Dikunjungi 7.500 Orang Per Hari,Transaksi Kajen Expo 2016 Capai 4,7 Milyar

KAJEN Transaksi Kajen Expo 2016 selama pelaksanaan pameran (24 s/d 28 Agustus) mencapai 4,7 milyar lebih, dengan total pengunjung kurang lebih 7.500 orang perhari, bahkan pada hari Sabtu dan Minggu mencapai 10.000 ribu pengunjung.  “Kajen Expo yang merupakan salah satu magnet bagi masyarakat ini juga melibatkan kurang lebih 2.000 pedagang perhari,” terang Ketua Panitia Ir. Teguh Isdaryanto, MM. 

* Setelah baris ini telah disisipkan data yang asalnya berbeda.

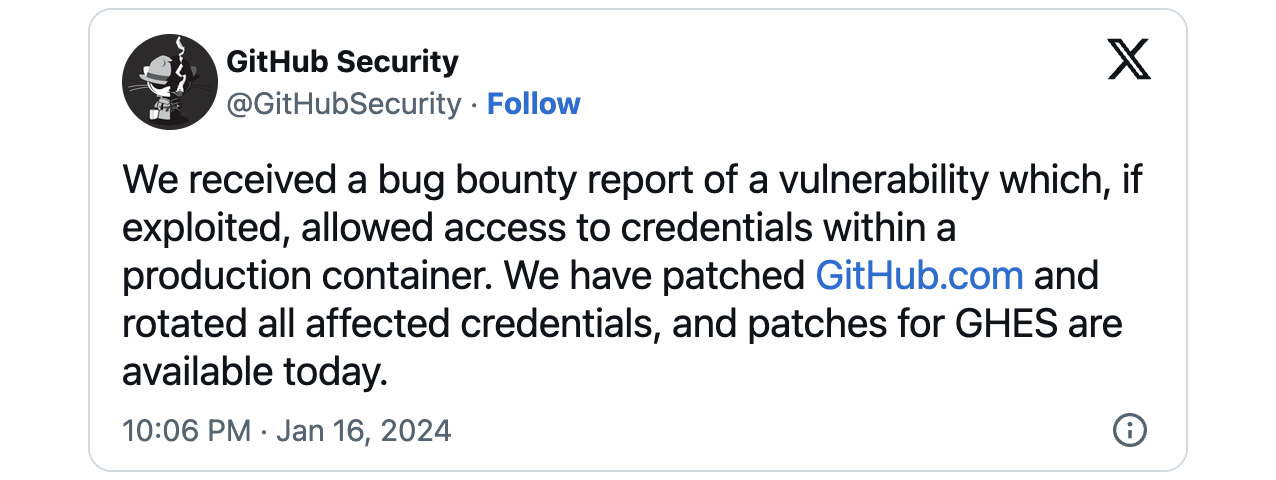
Task: Open the @GitHubSecurity handle link
Action: (344, 104)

          Sementara itu Bupati Pekalongan H. Asip Kholbihi, SH, MSi saat menutup Kajen Expo 2016 (Minggu, 28/8) mengatakan Kajen Expo merupakan event tahunan sebagai rangkaian peringatan Hari Jadi Kabupaten Pekalongan selain sebagai media hiburan rakyat juga sarana informasi dan edukasi bagi masyarakat tentang berbagai pelayanan publik yang dilakukan oleh beberapa SKPD, Instansi maupun lembaga lainnya.
          Asip juga menghimbau pelaksanaan Kajen Expo ini agar kedepan lebih ditingkatkan lagi baik dari segi kualitas,  kuantitas, manajemen pengelolaan maupun target pencapaian sasarannya. “Kita tingkatkan Kajen Expo ini sebagai kegiatan tahunan yang berskala nasional dengan mengundang perusahaan nasional dan juga daerah tetangga,” tambahnya. 
          Menurut Asip, hal tersebut sangatlah bisa dilakukan mengingat para konsumen dan produsen sangat membutuhkan tempat untuk melakukan interaksi bisnis dan juga pusat informasi tentang produk-produk unggulan serta pelayanan Pemkab dan hal-hal yang terkait dengan institusi pemerintah. “Jangan tanggung, kedepan kita bisa adakan Kajen Fair yang lebih lama lagi sehingga bisa dirasakan manfaatnya bagi masyarakat luas. Kajen Expo 5 hari ini tidaklah sebanding dengan persiapannya,” tegas Asip. 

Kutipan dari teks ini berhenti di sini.